── TEXT FOR ANALYSIS ──

Dad's 2007 Jeep Liberty dies after an hour on the road

electrical-wiring
transmissions

#1

Hey guys,

My dad has a Jeep Liberty that has been having some trouble while on the road. It’s a 2007 and it’s got close to 300,000 miles on it. Now, I’m not great with cars - I can change a tire and probably tell you how my oil looks, but even I know 300,000 is a solid amount of mileage for any car to have. A while ago, the Liberty broke down while my dad was out and he had to have it towed to the mechanic. Mechanic said he thought a plate within the battery had shifted and so he replaced the battery. Not long after that, the car died on my dad again. He describes the car as going haywire right before he has to pull over. Indicator lights starting going on, dials (such as the tachometer) would jump back and forth and the engine would rev without hitting the accelerator. And after he stops the car, it doesn’t start up again. When my dad was able to get it back to the mechanic after that second instance, the mechanic said he thought the Electronic Control Unit (ECU?) might have been fried by the battery and had it sent to the dealer to have the unit replaced. They replaced the control unit and the car ran for a while, but sure enough while my dad was out one day, the check engine light came on and it appeared that the car was once again going to freak out and die on him. He was able to make it back home, yet the car has been sitting in the driveway ever since. I turned the Liberty on today and just moved it around the driveway and I noticed the check engine light is still on and a “Part-Time” indicator light that is on, but flickered while I had the car running. From what I understand, the Check Engine light has been perpetually lit at many times during the life of the car even after tune-ups and inspections. Could this be an electrical problem or mechanical? My dad thinks it might have something to do with the transmission, since it has been replaced before. Now, my dad and I are both aware that the Liberty is close to being laid to rest, but we also both think that it’s still got some life in it worth trying to save. I had a problem with my motorcycle that seemed similar to this problem, between the haywire tachometer, the engine revving without hitting the gas, and not starting up after stopping the engine. Turned out that it was a short that caused that problem and it was quickly fixed by a mechanic. I know that does not mean it will be the same diagnosis, but that is what the Liberty problem sounds like to me.

───

Please translate this sentence from the Jeep Liberty post into Spanish: "Mechanic said he thought a plate within the battery had shifted and so he replaced the battery."

── RECORDS ──

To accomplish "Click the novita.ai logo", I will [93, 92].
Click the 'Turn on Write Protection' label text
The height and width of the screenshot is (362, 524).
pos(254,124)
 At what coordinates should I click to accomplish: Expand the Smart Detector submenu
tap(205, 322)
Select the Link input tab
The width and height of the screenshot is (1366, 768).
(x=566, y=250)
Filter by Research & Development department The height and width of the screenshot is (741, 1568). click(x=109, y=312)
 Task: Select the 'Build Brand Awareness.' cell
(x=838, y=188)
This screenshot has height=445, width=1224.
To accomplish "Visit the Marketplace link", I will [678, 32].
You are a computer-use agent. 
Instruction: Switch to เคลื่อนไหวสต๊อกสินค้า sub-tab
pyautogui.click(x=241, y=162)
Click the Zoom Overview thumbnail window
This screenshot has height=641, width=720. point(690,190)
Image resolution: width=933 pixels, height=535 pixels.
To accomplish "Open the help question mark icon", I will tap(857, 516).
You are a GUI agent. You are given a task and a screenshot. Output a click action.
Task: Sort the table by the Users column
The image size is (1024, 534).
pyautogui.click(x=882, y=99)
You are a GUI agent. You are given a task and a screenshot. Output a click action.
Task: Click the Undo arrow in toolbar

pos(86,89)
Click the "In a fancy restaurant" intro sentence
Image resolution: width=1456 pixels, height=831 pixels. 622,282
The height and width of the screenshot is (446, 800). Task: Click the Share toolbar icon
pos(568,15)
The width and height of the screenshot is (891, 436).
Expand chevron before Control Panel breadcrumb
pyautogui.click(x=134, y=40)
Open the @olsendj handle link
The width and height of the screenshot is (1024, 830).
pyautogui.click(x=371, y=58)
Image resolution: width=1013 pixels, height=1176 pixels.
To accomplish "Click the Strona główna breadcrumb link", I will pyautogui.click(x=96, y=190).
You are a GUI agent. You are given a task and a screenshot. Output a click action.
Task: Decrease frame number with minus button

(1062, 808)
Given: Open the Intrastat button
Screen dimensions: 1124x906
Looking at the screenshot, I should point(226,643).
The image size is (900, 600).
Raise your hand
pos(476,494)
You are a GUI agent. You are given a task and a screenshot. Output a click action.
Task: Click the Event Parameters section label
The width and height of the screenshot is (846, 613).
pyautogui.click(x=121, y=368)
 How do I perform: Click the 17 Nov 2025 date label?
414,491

───

**WRITTEN ANSWER**
El mecánico dijo que creía que una placa dentro de la batería se había desplazado, así que reemplazó la batería.